D'après le texte sur les mécaniciens de rue, à partir de quelle année une salve d'arrêtés municipaux a-t-elle rappelé l'interdiction de la mécanique de rue ?

Texte:
......

13/10/2020

Mécaniciens de rue. Entre l'économie formelle au service des "aisés" et informelle au service des "non aisés".

 

Les mécaniciens de rue vont-ils devoir rentrer dans le rang ? Pratique populaire, la mécanique de rue rend d’importants services aux ménages modestes de banlieue mais gêne certains riverains ainsi que les pouvoirs publics, qui hésitent entre répression et insertion.

« Après le passage de la télé, c’est celui de la police : on connaît les conséquence des visites des médias », nous envoie bouler un homme d’une quarantaine d’année. Seize ans qu’il plonge sous des capots dans le quartier du Landy, entre Aubervilliers et Saint-Denis, l’un des spots de mécanique de rue les plus fameux de la banlieue parisienne.

Il nous laisse tout de même le regarder coller consciencieusement du papier journal aux vitres de la voiture qu’il s’apprête à repeindre, « pour éviter les coulures ». Pour comprendre son hostilité, il faut regarder cet épisode d’« Envoyé Spécial », datant de 2015. On y compare le décor du Landy à celui de Mad Max, et on use et abuse du champ lexical du grand banditisme pour décrire ce qu’il s’y déroule.

« C’est dans les années 2011-2015 qu’on a commencé à amalgamer la mécanique de rue à d’autres nuisances, comme le bruit ou la saleté, rappelle le sociologue Denis Giordano. Et à partir de 2015, on a vu une salve d’arrêtés municipaux venir rappeler l’interdiction de la mécanique de rue. D’un seul coup, les mécaniciens se sont sentis dans le viseur. » Rachid Maiza, qui entame son troisième mandat de maire adjoint au cadre de vie de La Courneuve, ne s’en cache d’ailleurs pas : « En 2011, La Courneuve était devenue un garage à ciel ouvert. Des habitants se plaignaient de l’occupation des places de stationnement par les voitures en attente de réparation, de la saleté, des voitures épaves. On a commencé à organiser des opérations "grande lessive", en nettoyant les épaves sur les parkings, en verbalisant le travail dissimulé », raconte l’élu.

......

Liste des données:
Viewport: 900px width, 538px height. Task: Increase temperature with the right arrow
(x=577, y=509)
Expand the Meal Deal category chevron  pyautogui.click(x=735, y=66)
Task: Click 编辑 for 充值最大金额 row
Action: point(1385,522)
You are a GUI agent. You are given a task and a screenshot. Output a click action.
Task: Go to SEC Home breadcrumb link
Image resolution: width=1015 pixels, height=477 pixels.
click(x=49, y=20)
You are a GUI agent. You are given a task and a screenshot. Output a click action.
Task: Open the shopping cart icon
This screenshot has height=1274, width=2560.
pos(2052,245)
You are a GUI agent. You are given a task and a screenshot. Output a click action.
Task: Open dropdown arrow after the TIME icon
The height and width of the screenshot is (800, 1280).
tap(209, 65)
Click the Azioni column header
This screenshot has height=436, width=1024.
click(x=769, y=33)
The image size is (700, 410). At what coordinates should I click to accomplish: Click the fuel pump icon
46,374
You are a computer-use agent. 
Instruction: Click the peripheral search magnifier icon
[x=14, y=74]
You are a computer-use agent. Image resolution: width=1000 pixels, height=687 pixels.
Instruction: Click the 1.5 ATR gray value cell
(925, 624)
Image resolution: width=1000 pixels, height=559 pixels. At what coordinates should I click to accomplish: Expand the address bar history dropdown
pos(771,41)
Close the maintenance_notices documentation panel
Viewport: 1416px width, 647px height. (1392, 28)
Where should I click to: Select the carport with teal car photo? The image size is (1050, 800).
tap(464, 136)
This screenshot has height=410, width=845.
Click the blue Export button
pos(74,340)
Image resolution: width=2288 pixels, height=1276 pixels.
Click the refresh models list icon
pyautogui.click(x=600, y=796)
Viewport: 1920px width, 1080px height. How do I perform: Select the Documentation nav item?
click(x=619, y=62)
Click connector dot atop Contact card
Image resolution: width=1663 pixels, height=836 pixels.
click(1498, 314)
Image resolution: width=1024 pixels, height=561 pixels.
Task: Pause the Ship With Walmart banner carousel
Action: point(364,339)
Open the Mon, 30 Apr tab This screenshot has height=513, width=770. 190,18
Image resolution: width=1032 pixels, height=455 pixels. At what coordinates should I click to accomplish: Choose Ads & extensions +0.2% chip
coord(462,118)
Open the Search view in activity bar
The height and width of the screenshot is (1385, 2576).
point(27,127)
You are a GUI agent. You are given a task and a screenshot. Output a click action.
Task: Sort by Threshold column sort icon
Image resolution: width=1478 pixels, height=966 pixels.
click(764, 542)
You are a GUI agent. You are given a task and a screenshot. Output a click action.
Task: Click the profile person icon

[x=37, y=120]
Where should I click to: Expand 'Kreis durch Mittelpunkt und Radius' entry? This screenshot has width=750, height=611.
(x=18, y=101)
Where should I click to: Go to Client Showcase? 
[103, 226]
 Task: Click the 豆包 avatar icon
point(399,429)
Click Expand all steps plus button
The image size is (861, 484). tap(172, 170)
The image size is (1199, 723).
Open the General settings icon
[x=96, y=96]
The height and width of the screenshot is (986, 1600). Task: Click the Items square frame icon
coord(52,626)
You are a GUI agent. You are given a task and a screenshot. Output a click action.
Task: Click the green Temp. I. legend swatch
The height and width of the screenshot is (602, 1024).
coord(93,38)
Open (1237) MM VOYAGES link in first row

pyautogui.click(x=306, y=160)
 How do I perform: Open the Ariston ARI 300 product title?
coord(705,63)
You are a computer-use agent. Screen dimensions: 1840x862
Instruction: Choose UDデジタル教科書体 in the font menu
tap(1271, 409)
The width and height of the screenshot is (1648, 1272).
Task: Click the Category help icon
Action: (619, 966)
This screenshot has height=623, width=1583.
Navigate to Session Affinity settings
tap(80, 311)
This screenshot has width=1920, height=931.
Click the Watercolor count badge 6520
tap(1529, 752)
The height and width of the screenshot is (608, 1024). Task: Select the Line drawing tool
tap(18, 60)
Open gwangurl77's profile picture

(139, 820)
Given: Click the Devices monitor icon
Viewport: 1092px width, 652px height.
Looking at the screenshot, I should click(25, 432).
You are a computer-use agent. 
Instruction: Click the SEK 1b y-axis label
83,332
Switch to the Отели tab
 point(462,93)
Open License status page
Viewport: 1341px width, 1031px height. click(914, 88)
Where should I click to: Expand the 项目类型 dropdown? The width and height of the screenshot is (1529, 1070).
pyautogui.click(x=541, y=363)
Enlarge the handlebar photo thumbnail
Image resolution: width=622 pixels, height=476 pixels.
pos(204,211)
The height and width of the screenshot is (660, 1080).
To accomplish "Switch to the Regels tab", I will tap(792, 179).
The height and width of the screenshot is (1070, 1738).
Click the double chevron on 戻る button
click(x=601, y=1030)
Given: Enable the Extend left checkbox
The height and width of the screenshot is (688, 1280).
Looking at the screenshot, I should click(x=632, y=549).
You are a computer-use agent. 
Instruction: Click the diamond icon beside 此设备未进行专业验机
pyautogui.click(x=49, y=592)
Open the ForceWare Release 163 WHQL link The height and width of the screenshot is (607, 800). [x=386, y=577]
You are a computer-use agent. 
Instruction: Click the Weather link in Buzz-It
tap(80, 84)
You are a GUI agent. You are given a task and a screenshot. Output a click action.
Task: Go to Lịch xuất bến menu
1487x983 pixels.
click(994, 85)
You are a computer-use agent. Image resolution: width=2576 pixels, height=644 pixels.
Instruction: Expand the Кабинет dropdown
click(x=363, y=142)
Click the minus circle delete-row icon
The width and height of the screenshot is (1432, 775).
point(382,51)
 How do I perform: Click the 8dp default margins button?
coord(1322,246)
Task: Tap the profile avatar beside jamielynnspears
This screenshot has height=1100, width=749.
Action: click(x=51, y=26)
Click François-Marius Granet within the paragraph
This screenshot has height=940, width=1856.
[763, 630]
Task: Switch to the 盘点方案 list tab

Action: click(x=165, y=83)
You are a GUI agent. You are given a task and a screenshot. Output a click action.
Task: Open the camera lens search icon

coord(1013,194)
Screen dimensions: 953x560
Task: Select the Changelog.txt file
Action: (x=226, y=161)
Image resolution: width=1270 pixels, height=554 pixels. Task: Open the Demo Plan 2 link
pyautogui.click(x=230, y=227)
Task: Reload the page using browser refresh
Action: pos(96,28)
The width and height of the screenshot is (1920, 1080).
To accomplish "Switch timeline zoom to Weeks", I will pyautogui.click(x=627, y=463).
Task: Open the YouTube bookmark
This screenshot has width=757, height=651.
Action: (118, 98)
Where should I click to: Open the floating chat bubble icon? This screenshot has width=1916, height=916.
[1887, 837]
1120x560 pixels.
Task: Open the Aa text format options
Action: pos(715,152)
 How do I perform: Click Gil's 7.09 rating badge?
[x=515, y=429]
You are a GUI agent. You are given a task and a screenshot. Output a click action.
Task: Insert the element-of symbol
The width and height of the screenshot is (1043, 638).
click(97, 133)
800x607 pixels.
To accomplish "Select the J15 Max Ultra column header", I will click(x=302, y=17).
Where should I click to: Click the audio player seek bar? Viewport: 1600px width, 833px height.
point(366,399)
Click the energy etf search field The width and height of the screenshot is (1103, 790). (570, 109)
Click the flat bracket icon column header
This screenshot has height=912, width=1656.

......

Réponse:
À partir de 2015.